Would you transcribe the records below exactly, omitting every picture?

+-------+

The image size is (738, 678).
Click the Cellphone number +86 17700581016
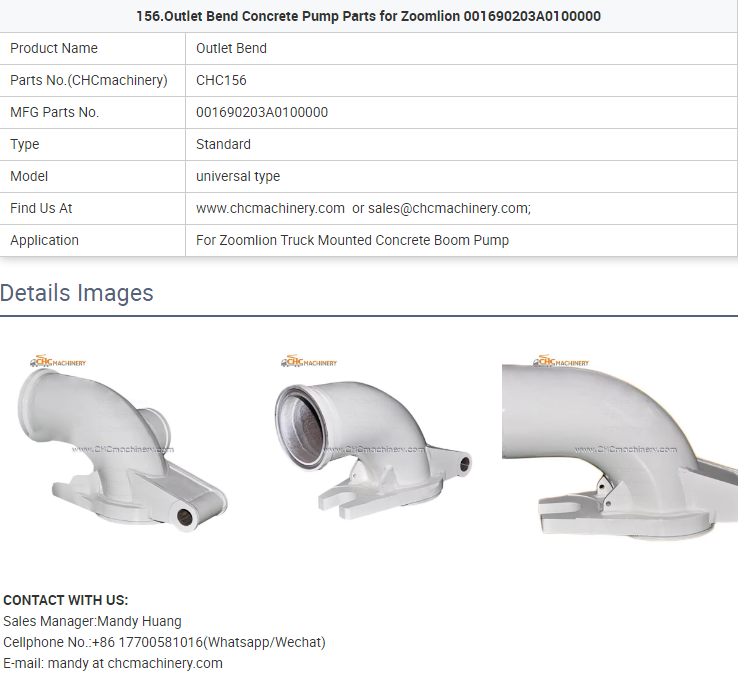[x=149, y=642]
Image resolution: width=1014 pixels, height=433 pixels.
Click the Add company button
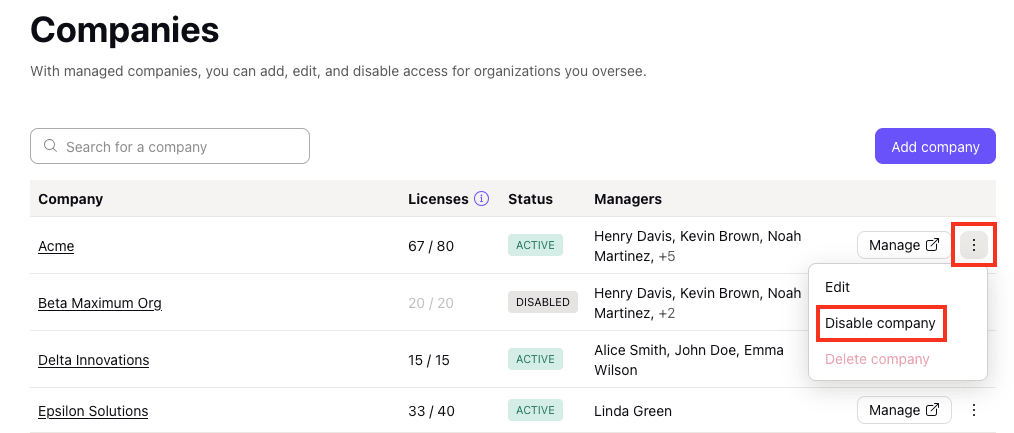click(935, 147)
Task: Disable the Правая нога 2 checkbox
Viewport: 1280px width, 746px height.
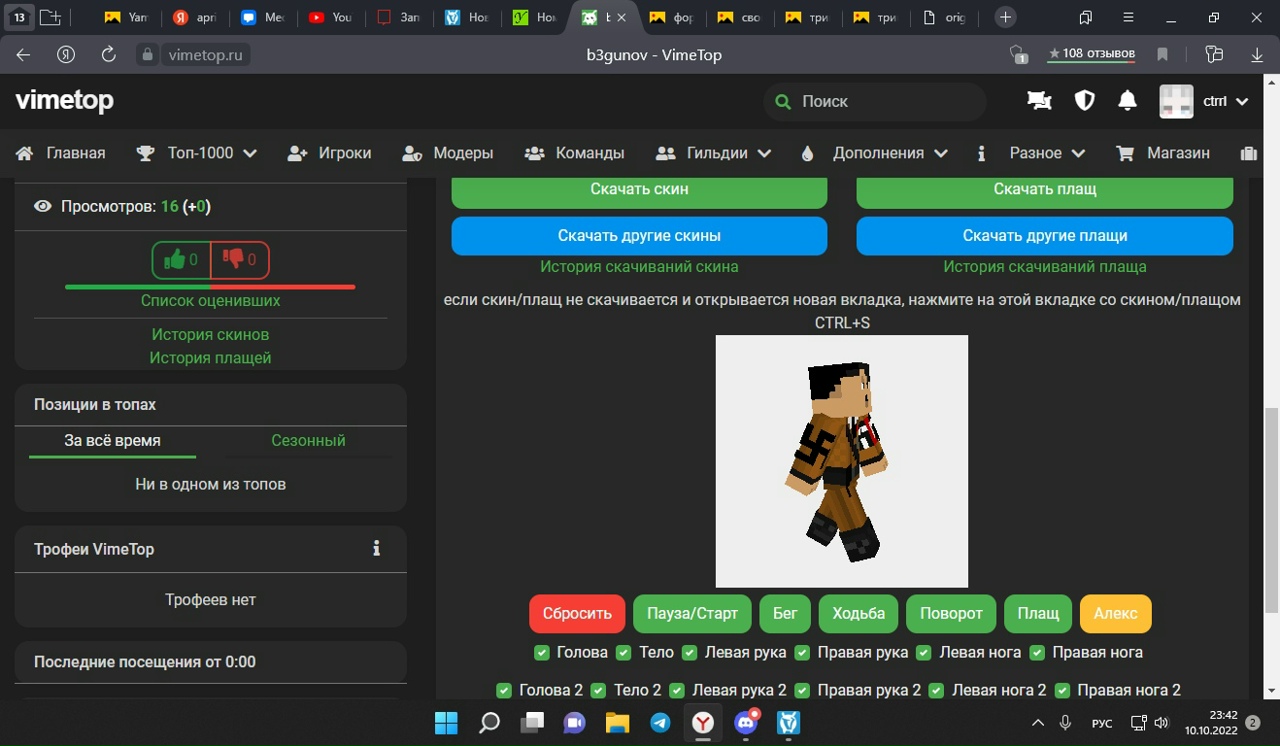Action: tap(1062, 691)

+-------+

# TASK OUTPUT
The image size is (738, 678).
Click the Cellphone number +86 17700581016
[x=149, y=642]
Image resolution: width=1014 pixels, height=433 pixels.
Click the Add company button
click(935, 147)
Task: Disable the Правая нога 2 checkbox
Viewport: 1280px width, 746px height.
Action: tap(1062, 691)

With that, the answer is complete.